In the end, State of Place’s effectiveness depends upon municipal leaders committing to human-scale development. And it’s rare to find a municipality that can credibly state that it has rejected producing auto-dependent development in favor of building at the human scale.
But there are exceptions. Consider the case of Tigard, Oregon, which licensed State of Place after committing to breaking with auto-dependency and embracing walkable, mixed-use development in a 500-acre section of the municipality referred to as the Tigard Triangle. New regulations and results on the ground show that this jurisdiction has indeed broken with the status quo.
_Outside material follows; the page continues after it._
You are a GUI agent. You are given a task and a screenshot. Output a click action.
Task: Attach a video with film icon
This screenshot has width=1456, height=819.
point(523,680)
Tigard understands what human-scale design entails and they’ve created development regulations such as those shown below, which include key human-scale design principles such as limiting building height to 6 stories.
Evidence of putting these standards into practice appears in the form of new multi-family buildings like the one shown below which contribute to a pedestrian-friendly public realm.
Tigard’s use of State of Place was not solely responsible for their shift in development patterns. But the tool’s use played a role. It helped clarify where Tigard was in terms of providing residents with a walkable environment in which to live. And it helped shape a viable future with a level of clarity that they might not have had otherwise.